1.Barbara Santagostini
2.Sanja Lasic
3.Valentina Maggi
4.NoiSeGrUp
5.Caudia Ventola
6.Alessandro Nassiri
7.Katia Meneghini

Gioco di ruolo di Barbara Santagostini

Foto di Filippo Armellin

Una telecamera a circuito chiuso riprodurrà in tempo reale ogni ingresso all'esposizione. Chiunque sarà costretto a presentarsi indossando una maschera: la propria o una fittizia, quella maschera che che identifica il sesso, l'età, il ruolo e i tratti caratteristici del personaggio interpretato, quella maschera che è la persona, sua traduzione latina, e che definisce a sua volta la personalità, risposta individuale che è presente fin dalla nascita e che si modifica e adatta agli stimoli esterni affettivi e sociali. Esiste un unico modo per poter cambiare il proprio ruolo: morire e rinascere. Questo comporterà una narrazione della propria morte e la presentazione con una nuova identità. Si può morire una sola volta e non sarà possibile non prendere parte al gioco.



L'undicesima porta di Sanja Lasic

Foto di Filippo Armellin

Una porta, che sembra spiata attraverso un ritaglio visivo reso dall'applicazione di tempera bianca, apre verso un interno sconosciuto. E' una porta che non viene attraversata, ma calpestata. Il percorso sovverte il piano fisico, ma soprattutto visivo. E' una porta immaginaria, l'undicesima, oltre alle dieci già presenti nell'appartamento, che introduce una sorta digiochi di specchi e una riflessione: cosa stiamo vedendo o siamo noi ad essere spiati?
Foto di Filippo Armellin

Species of spaces di Valentina Maggi

Foto di Filippo Armellin

Attraverso la costruzione di dispositivi di visione, è messa ironicamente in atto una violazione dell'intima sicurezza su cui tutti ci adagiamo ed è profanato il riferimento sicuro dato dalle mura domestiche.
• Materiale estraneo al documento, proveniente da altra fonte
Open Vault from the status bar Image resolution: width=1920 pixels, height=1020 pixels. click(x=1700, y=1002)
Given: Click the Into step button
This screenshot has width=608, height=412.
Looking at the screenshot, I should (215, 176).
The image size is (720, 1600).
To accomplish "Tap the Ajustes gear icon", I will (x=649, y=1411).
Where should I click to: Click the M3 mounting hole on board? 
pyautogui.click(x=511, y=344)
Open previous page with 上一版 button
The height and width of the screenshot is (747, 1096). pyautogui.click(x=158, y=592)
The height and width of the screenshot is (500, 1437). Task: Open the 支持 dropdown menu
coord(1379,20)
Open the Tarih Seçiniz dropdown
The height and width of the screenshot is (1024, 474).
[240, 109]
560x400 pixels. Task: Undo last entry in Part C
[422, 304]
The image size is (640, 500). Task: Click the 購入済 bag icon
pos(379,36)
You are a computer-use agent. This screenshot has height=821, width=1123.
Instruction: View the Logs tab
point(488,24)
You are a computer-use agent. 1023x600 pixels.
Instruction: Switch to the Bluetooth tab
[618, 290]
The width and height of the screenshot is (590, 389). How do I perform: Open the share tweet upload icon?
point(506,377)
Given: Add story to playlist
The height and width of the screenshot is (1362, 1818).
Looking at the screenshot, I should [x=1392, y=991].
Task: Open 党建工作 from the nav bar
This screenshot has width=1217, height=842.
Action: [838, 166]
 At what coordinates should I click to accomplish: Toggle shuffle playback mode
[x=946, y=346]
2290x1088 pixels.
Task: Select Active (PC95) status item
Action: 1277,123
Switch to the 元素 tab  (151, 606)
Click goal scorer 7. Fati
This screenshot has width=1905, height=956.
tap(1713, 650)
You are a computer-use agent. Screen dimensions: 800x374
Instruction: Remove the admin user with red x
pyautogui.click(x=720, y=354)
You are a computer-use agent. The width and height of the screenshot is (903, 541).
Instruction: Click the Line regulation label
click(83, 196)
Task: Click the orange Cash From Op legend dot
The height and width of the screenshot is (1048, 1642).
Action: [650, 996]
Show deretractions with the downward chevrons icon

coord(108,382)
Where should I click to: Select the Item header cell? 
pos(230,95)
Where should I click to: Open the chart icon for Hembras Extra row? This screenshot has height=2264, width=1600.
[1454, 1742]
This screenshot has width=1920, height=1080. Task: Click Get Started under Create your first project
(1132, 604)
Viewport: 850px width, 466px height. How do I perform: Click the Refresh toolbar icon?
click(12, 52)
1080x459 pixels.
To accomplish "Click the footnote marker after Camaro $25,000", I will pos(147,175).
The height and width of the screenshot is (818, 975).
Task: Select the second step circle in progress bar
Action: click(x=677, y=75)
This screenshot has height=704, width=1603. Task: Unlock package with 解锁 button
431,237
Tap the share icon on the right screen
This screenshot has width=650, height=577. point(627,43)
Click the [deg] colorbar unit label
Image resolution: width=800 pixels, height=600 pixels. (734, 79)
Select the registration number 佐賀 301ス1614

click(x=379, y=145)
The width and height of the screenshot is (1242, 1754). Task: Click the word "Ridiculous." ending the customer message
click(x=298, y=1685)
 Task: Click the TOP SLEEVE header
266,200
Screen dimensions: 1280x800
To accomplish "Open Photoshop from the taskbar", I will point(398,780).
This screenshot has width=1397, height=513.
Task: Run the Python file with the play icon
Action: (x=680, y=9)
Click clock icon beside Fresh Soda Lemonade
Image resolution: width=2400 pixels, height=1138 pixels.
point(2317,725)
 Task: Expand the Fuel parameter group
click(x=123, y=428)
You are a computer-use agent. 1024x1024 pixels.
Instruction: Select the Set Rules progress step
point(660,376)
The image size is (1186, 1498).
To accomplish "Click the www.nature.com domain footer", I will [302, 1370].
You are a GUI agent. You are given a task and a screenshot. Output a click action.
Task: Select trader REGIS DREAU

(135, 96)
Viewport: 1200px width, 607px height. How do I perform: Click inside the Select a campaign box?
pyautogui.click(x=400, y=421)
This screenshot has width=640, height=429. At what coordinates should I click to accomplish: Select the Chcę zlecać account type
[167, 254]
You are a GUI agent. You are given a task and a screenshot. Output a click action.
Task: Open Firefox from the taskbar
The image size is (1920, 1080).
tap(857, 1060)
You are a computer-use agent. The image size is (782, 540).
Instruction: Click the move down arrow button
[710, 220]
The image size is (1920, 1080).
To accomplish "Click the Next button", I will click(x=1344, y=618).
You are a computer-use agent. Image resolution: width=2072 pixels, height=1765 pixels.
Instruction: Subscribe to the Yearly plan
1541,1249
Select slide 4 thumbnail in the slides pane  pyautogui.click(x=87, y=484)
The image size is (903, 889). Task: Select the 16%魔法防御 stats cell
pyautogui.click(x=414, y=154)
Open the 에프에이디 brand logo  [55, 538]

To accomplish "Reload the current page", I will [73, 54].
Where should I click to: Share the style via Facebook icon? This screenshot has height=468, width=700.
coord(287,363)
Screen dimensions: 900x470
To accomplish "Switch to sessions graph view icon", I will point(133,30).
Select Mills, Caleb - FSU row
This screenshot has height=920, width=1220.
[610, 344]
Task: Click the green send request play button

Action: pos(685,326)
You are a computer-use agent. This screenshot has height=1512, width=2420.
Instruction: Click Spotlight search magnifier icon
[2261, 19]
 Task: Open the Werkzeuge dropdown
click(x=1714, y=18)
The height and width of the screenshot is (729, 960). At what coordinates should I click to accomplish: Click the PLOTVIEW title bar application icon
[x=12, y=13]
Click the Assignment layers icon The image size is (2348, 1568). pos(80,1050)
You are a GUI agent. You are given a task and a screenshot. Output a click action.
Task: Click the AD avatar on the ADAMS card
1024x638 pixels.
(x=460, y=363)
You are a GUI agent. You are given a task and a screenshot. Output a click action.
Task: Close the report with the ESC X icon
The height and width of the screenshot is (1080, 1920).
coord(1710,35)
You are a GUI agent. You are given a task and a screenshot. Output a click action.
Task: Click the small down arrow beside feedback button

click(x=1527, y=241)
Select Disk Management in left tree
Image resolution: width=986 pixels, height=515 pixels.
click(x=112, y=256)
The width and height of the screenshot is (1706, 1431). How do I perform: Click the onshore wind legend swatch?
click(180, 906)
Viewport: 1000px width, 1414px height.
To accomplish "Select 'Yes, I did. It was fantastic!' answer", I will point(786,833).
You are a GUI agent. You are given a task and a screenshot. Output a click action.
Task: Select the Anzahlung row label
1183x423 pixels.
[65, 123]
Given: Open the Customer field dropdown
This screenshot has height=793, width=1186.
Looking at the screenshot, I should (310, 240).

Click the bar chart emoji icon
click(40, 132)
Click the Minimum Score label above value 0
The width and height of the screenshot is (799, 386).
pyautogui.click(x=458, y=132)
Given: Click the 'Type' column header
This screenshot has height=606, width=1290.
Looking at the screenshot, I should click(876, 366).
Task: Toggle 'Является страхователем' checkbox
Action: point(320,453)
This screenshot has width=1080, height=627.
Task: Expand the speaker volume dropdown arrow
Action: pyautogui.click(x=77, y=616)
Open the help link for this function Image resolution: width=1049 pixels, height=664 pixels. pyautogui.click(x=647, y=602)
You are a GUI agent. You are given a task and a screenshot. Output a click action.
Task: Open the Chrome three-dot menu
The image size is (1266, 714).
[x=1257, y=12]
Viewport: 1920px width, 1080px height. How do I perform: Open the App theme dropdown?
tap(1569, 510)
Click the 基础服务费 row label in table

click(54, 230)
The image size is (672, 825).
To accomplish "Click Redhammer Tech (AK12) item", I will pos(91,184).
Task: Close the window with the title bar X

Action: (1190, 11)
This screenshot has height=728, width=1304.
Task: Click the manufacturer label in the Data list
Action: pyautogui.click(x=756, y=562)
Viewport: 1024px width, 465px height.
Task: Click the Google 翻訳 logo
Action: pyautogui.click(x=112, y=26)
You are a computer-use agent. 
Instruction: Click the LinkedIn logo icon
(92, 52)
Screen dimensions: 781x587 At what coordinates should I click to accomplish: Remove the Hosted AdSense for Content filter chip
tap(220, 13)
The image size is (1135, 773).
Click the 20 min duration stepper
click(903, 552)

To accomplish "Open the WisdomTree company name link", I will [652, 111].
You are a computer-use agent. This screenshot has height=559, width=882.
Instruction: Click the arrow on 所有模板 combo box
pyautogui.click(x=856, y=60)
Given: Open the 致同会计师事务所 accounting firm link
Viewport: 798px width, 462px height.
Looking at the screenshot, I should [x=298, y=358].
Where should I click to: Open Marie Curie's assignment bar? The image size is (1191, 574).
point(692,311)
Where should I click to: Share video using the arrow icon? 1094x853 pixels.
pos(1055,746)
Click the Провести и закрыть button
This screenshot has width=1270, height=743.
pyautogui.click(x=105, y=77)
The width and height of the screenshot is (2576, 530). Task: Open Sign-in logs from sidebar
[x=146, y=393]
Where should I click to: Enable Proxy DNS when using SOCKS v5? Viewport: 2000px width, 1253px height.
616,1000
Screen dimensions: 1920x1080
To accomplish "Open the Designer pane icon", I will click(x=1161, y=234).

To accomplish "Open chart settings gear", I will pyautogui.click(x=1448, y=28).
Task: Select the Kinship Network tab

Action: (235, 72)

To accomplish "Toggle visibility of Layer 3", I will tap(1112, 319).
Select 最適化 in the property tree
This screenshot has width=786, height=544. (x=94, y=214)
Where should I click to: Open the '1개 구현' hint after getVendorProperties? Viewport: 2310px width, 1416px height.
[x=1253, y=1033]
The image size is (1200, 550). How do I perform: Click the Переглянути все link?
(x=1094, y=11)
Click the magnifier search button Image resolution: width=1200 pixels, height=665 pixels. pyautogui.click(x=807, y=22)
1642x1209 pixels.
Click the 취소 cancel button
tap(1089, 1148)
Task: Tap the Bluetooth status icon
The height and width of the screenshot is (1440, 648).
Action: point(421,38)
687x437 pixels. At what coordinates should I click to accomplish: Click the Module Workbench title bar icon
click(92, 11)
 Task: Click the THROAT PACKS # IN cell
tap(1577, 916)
L'osservatore si troverà a sbirciare nele case degli altri, a indagare gli interni, a sconsacrarne l'intimità e, senza avere modo di percepire le voci e i suoni, scruterà l'eterotipia dell'edificio. Lo spettaore è tenuto a distanza, in una posizione di ossrvazione non partecipativa, condotto e relegato allo stato di voyeur.

They di NoiSeGrUp

Foto di Filippo Armellin

I telegiornali rappresentano l'unica fonte di informazione per 8 milioni di italianie soprattutto lo strumento esclusivo attraverso cui il 73% dei cittadini forma le proprie opinioni politiche in vista di ciascuna scadenza elettorale. L'unilateralità di questo mezzo di comunicazione impedisce al fruitore qualunque interazione, nonchè qualunque tentativodi critica. Il risultato è un'opinione pubblica assopita facilmente manipolabile, senza cultura, divinizzata dalla stessa tv, ormai unico specchio della società. NoiSeGrUp dà una risposta consapevole a ciò che il potere politico e la nostra classe dirigente tentano di fare. Il lavoro gioca con la velocità e la fuggevolezza dell'informazione televisiva e nel caos che si genera dal passaggio dei nove video sui televisori, il cui risultato è una critica aperta al sistema di governo delle comunicazioni di massa e dell'informazione nel nostro paese.


Quando vedo qualcosa che già mi appartiene mi sento realizzata di Claudia Ventola

Foto di Filippo Armellin

L'artista si è ripresa durante una settimana di autoreclusione per sperimentare su di sè la non scelta. Seduta a guardare la tv per sette giorni senza pause, se non un'ora al giorno in cui ha annotato l'esperienza su un diario, obbedisce a qualunque ordine le venga impartito dai vari programmi. Compra e mangia quello che la televisione le consiglia, e che può permettersi economicamente, ma al termine di questa costrizione, si ripulisce della totale rinuncia di se stessa lavandosi i vestiti mai tolti.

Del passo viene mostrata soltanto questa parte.